Sehari setelahnya saat melintas di Jalan Majapahit di seputaran balai kota, aku juga melihat rombongan ibu-ibu yang (maaf) rupanya berasal dari pedesaan. Mereka berkostum sebagai peminta-minta dengan ciri khas tertentu. Baju usang nan lusuh, berkerudung, bertopi, berselendang, dengan atau tanpa membawa suatu wadah sebagai tempat yang siap akan disodorkannya kepada orang yang dijumpainya.
Mereka tampaknya berusia sekitar enam puluhan, masih segar dan sehat, berjalan cepat-cepat sambil tertawa-tawa. Di suatu sudut balai kota mereka berpencar, ada yang ke arah barat, ada yang menuju lurus ke selatan, dan ada juga yang menuju arah utara. Entah mereka mau ke mana, tetapi tampak sangat bersukacita dan ceria.
Ohh, ... baru kuingat bahwa hari itu adalah hari Jumat. Mungkin mereka hendak menuju ke arah masjid. Yang di sebelah selatan tentu saja masjid besar di seberang Sarinah, yang menuju arah barat ke arah masjid dekat Kodim, sedangkan yang ke utara ada masjid di lingkungan kompleks pertigaan jalan Pejajaran.
Mungkin mereka hendak mengais rezeki, menunggu receh yang diluruhkan dari kantong para jemaat yang hendak melaksanakan ibadah Jumat. Aku berharap dan berdoa kiranya Tuhan Yang Mahakasih juga memberikan rezeki kepada mereka.
Meskipun ada sedikit ketakutanku mengenai artikel adanya seorang bos yang sengaja merekrut mereka untuk menjadikannya anak buah dengan memberikan setoran dari hasil meminta-mintanya itu.
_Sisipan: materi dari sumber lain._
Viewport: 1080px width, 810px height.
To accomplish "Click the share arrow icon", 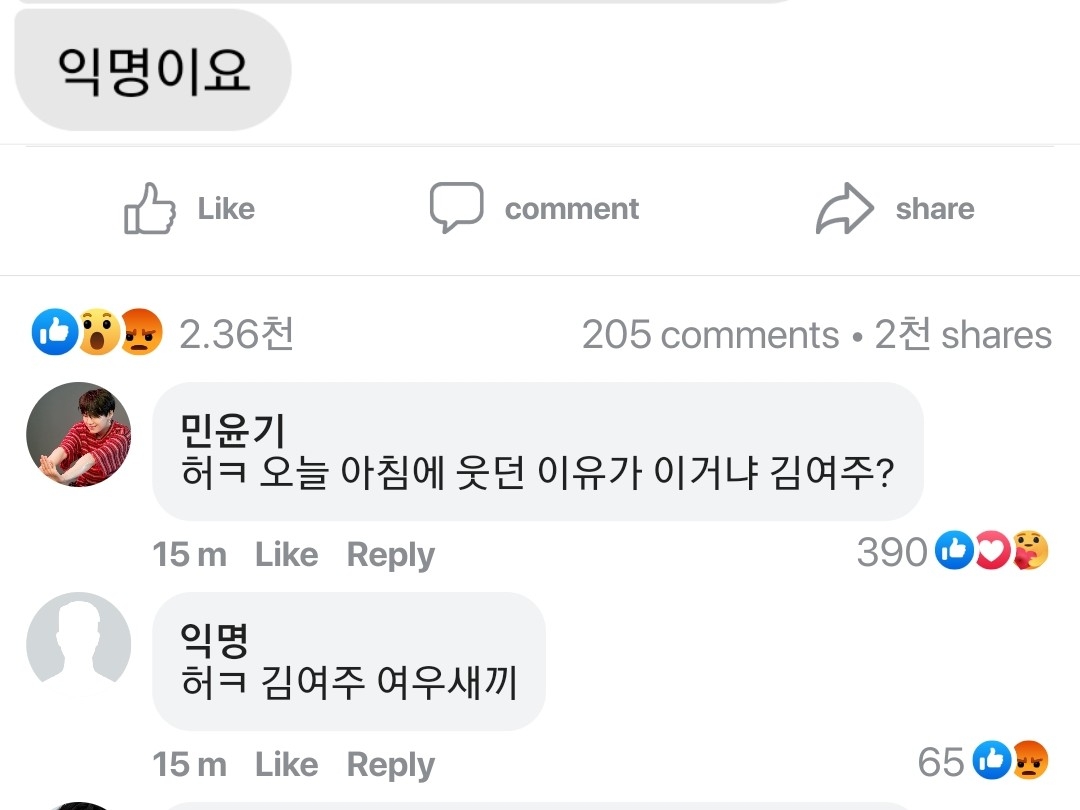I will tap(845, 208).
Konon kabarnya bos tersebut kaya raya karena dengan pekerjaan mudahnya merekrut, mengedrop, dan menjemput anak buah itu menjadikannya bernilai penghasilan fantastis. Entahlah ....
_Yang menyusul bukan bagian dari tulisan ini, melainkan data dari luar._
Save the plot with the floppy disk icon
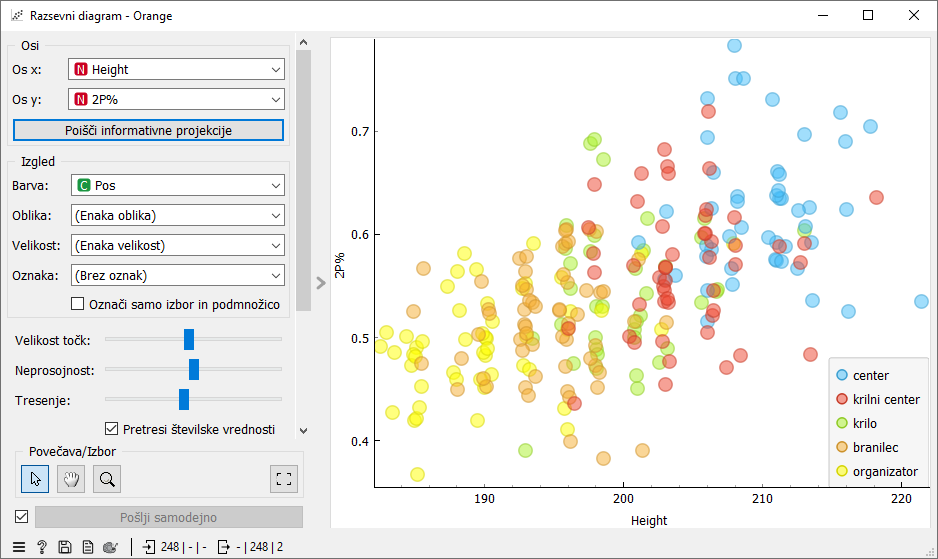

Hari yang kesekian tiba-tiba kudengar lagu dolanan berjudul Jaranan. Mendengar lagu tersebut aku teringat kemarin saat membeli burjo bubur kacang ijo kesukaan di Kayungyun Jalan Sulfat.
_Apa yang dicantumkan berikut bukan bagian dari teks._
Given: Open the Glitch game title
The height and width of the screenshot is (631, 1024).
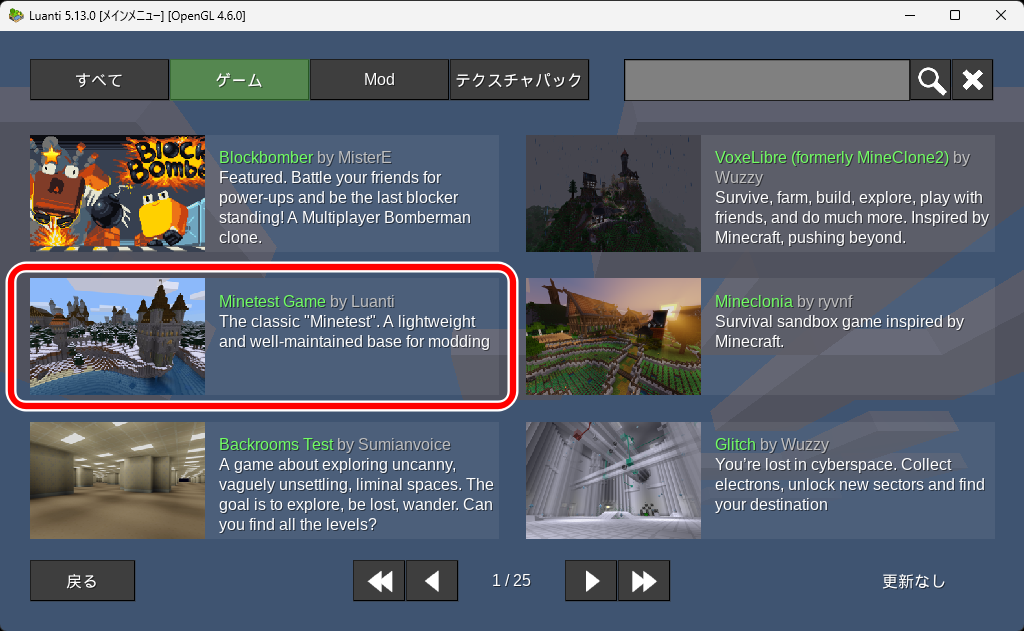Looking at the screenshot, I should [735, 444].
Ada seorang gadis berusia SD dan (mungkin) ayahnya yang membawa tape recorder tenteng.
Keduanya berkostum  penari  "jaran kepang".  Sang  ayah berkaos oblong strip-strip doreng merah putih, outer hitam tanpa dikancingkan, celana gombrong hitam, sebuah selendang dililitkan menutup pantat dan pinggang yang kemudian ditutupnya dengan ikat pinggang hitam lebar,  dilengkapi dengan pemakaian udeng di kepala, dan tentu saja dengan riasan menor ala penari.
Gadisnya pun demikian. Mengenakan celana komprang hitam selutut, kaos lorek merah putih senada dengan kaos sang ayah, selendang yang dililitkan di pinggang, juga ada dikenakan udeng di kepalanya menghiasi rambut panjangnya yang tergerai acak. Dilengkapi riasan agak menor dengan pipi kemerahan.Â
Dipegangnya dengan tangan kiri sebuah miniatur jaran kepang yang diselipkan di antara dua paha  dan dengan tali diselempangkan ke pundaknya. Dilengkapi pula sebuah cambuk disisipkan pada ikat pinggang hitam besar yang dikenakan. Mereka menari ala kadarnya, tepatnya menggoyang badan seiring irama musik, kemudian menyorongkan bekas gelas aqua untuk dana amal atas honor ngamennya..
Iba? Jelas, Â iya .... Apalagi dengan 'mimik ndeso' banget begitu.
Bersyukur sebagai anak desa aku bisa mengubah nasib karena memiliki skill penghasil cuan. Mohon maaf: hanya sekadar perbandingan saja, bukan bermaksud penghinaan. Karena itu, penekanan pada hal ini: 'jangan sampai kita tidak memiliki skill tertentu untuk menyongsong masa depan.'
Membaca tulisanku di atas, apa yang terpikir oleh Anda? Mari merenung sejenak. Adakah kita telah bersyukur kepada-Nya hari ini atas pemeliharaan-Nya terhadap hidup dan kehidupan kita? Adakah kita telah (paling tidak) mendoakan sesama?